Prodotto da uve garganega, cortese e trebbiano toscano provenienti da vigne situate sulle colline moreniche di Sommacampagna, Sexaginta nasce da un lungo lavoro di ricerca sull’elevamento in legno. Parte della fermentazione avviene infatti in tonneau da 500 litri, seguita da una lunga permanenza sui lieviti nobili con regolari bâtonnage, per poi completare il proprio percorso con ulteriori affinamenti in bottiglia.
Il risultato è un bianco di grande struttura e complessità aromatica. Al naso emergono note di frutta gialla matura, agrumi canditi, fiori bianchi, miele d’acacia e richiami speziati. Il sorso è ampio, sapido, elegante e persistente, sostenuto da una trama minerale che richiama con precisione l’origine morenica dei terreni.

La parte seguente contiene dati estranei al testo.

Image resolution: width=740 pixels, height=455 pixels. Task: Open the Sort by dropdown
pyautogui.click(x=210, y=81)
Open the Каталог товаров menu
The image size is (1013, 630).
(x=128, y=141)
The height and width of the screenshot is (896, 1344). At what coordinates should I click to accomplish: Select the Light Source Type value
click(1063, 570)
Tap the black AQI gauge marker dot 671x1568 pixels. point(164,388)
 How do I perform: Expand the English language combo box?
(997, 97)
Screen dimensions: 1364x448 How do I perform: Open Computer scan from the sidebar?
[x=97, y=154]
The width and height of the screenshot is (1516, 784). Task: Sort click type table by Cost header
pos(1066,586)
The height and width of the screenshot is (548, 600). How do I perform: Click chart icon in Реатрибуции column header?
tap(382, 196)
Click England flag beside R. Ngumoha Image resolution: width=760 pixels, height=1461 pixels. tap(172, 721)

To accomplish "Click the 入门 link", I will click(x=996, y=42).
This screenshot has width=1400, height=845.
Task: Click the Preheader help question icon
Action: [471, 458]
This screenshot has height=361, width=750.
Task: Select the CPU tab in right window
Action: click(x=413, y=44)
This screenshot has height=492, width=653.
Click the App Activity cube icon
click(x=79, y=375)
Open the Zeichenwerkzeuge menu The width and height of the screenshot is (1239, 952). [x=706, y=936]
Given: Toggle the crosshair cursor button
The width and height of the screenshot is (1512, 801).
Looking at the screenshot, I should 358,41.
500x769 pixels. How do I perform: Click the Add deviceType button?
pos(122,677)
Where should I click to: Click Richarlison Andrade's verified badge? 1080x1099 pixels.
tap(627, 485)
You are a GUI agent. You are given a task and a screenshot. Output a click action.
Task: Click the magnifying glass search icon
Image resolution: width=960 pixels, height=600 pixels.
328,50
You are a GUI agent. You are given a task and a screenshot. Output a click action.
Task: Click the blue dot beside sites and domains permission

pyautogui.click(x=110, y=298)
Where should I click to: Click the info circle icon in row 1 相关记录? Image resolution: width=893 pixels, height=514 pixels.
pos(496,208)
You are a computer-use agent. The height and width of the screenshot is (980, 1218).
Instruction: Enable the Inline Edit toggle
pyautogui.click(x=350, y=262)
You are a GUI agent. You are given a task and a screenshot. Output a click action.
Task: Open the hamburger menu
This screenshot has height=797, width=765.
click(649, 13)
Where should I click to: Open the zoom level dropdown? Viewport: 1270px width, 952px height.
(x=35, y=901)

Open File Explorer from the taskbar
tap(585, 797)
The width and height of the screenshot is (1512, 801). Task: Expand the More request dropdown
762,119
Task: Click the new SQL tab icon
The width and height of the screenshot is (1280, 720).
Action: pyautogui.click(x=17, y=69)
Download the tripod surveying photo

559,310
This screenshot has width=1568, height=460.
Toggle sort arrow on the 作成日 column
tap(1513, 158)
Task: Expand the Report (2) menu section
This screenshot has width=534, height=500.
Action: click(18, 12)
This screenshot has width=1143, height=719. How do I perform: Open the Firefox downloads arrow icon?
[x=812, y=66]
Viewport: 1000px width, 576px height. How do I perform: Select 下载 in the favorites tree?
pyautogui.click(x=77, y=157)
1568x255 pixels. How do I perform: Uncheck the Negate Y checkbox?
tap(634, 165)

Più che un vino celebrativo, Sexaginta Riserva rappresenta dunque una visione. La dimostrazione che il tempo può essere interpretato come valore produttivo e culturale, capace di amplificare l’identità di un territorio ancora tutto da esplorare nelle sue potenzialità evolutive.
In fondo, la vera sfida che Monte del Frà sembra lanciare è proprio questa: dimostrare che il Custoza possiede ancora margini espressivi in larga parte inesplorati. E che il tempo, più che un fattore produttivo, possa diventare il suo interprete più fedele.